Exercise goal: Retype each entry exactly as written, and keep the pictures out of the copy.

--- Extracted information Enclosed Below ---

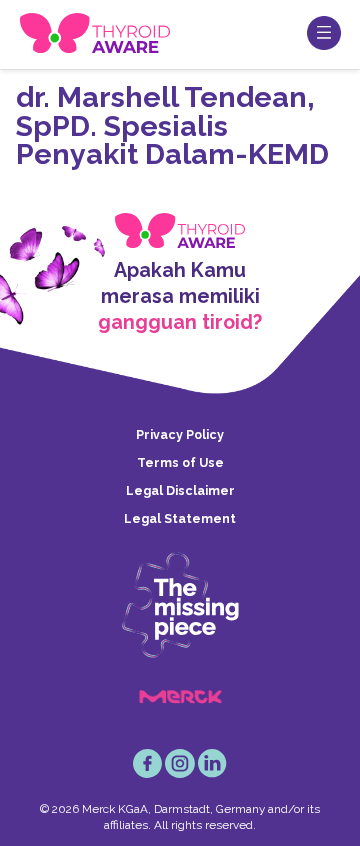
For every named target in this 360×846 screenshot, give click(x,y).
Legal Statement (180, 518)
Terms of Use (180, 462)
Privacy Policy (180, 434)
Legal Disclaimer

--- End of Enclosed Extracted information ---

Expected answer:
For every named target in this 360×846 screenshot, give click(x,y).
Legal Statement (180, 518)
Terms of Use (180, 462)
Privacy Policy (180, 434)
Legal Disclaimer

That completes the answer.